Pénélope ayant raconté un songe qu’elle avoit eu par lequel le prochain retour d’Ulyse & la mort de ses poursuivans lui étoient promis, ajoute ces paroles : « J’ai oui dire, que les songes sont difficiles à entendre, qu’on a de la peine à percer leur obscurité, & que l’événement ne répond pas toujours à ce qu’ils sembloient promettre, car on dit qu’il y a deux portes pour les songes, l’une est de corne & l’autre d’ivoire ; ceux qui viennent par la porte d’ivoire, ce sont les songes trompeurs qui font entendre des choses qui n’arrivent jamais ; mais les songes qui ne trompent point, & qui sont véritables, viennent par la porte de corne. Hélas, je n’ose me flatter que le mien soit venu par cette derniere porte » !

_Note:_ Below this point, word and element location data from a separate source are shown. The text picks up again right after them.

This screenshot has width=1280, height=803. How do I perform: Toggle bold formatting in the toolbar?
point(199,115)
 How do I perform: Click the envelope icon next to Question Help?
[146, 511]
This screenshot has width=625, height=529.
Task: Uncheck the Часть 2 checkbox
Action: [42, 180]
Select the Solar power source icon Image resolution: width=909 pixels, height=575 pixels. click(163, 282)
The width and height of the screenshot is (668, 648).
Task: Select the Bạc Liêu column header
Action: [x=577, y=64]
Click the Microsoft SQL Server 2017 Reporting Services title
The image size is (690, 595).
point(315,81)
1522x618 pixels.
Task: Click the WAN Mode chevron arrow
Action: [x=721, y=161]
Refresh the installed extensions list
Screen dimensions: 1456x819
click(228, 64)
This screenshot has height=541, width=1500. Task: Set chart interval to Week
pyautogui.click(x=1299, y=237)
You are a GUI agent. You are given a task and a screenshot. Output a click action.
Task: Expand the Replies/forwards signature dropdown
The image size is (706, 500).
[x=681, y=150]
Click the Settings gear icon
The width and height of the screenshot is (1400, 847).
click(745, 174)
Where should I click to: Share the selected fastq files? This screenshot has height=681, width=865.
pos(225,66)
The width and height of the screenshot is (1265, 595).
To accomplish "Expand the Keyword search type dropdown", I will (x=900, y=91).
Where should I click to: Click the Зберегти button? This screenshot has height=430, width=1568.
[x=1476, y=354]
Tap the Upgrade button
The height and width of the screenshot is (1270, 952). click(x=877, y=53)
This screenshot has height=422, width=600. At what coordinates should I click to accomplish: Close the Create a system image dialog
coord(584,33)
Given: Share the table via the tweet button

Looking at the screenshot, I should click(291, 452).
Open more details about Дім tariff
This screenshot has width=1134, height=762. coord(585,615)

Horace & Virgile ont copié tour-à-tour cette idée d’Homere, & leurs commentateurs moralistes ont expliqué la porte de corne transparente, par l’air, & la porte d’ivoire, opaque, par la terre. Selon eux, les songes qui viennent de la terre, ou les vapeurs terrestres, sont les songes faux ; & ceux qui viennent de l’air ou du ciel, sont les songes vrais.

Lucien nous a donné une description toute poétique d’une île des songes dont le Sommeil est le roi, & la Nuit la divinité. Il y avoit des dieux qui rendoient leurs oracles en songes, comme Hercule, Amphiaraüs, Sérapis, Faunus. Les magistrats de Sparte couchoient dans le temple de Pasiphaë, pour être instruits en songes, de ce qui concernoit le bien public. Enfin on cherchoit à deviner l’avenir par les songes, & cet art s’appelloit onéirocritique. Voyez ce mot. (D. J.)

Julie Phlipaut (1780–1834) – Racine lisant Athalie devant Louis XIV et Madame de Maintenon §1819).

Songe, (Poésie.) fiction que l’on a employée dans tous les genres de poésie, épique, lyrique, élégiaque, dramatique : dans quelques-uns, c’est une description d’un songe que le poëte feint qu’il a, ou qu’il a eu ; dans le genre dramatique, cette fiction se fait en deux manieres ; quelquefois paroit sur la scene un acteur qui feint un profond sommeil, pendant lequel il lui vient un songe qui l’agite, & qui le porte à parler tout haut ; d’autres fois l’acteur raconte le songe qu’il a eu pendant son sommeil. Ainsi dans la Mariane de Tristan, Hérode ouvre la scene, en s’éveillant brusquement, & dans la suite il rapporte ce songe qu’il a fait. Mais la plus belle description d’un songe qu’on ait donnée sur le théâtre, est celle de Racine dans Athalie ; épargnons au lecteur la peine d’aller la chercher. C’est Athalie qui parle scene v. acte II.

Un songe (me devrois-je inquieter d’un songe ?)
Entretient dans mon cœur un chagrin qui le ronge.
Je l’évite partout, partout il me poursuit.
C’étoit pendant l’horreur d’une profonde nuit.
Ma mere Jézabel devant moi s’est montrée,
Comme au jour de sa mort pompeusement parée.
Ses malheurs n’avoient point abattu sa fierté.
Même elle avoit encore cet éclat emprunté,
Dont elle eut soin de peindre & d’orner son visage,
Pour réparer des ans l’irréparable outrage.
Tremble, m’a-t-elle dit, fille digne de moi.
Le cruel Dieu des juifs l’emporte aussi sur toi.
Je te plains de tomber dans ses mains redoutables,
Ma fille… En achevant ces mots épouvantables,
Son ombre vers mon lit a paru se baisser.
Et moi, je lui tendois mes mains pour l’embrasser,
Mais je n’ai plus trouvé qu’un horrible mélange
D’os & de chair meurtris, & traînés dans la fange,
Des lambeaux pleins de sang, & des membres affreux,
Que des chiens dévorans se disputoient entr’eux, &c.

(D. J.)

Songes, fête des, (Hist. mod.) les sauvages de l’Amérique septentrionale appellent fête des songes ou du renversement de cervelle, une espece de bacchanale qui se célebre parmi eux vers la fin de l’hiver, & qui dure ordinairement 15 jours. Pendant ce tems, il est permis à chacun de faire toutes les folies que la fantaisie lui suggere. Chaque sauvage barbouillé ou déguisé de la maniere la plus bisarre, court de cabanes en cabanes, renverse & brise tout sans que personne puisse s’y opposer ; il demande au premier qu’il rencontre l’explication de son dernier rêve, & ceux qui devinent juste, sont obligés de donner la chose à laquelle on a rêvé. La fête finie, on rend tout ce qu’on a reçu, & l’on se met à réparer les desordres qu’une joie licentieuse a causés. Comme l’ivresse est souvent de la partie, il arrive quelquefois des tumultes & des catastrophes funestes dans ces sortes d’orgies, où la raison n’est jamais écoutée.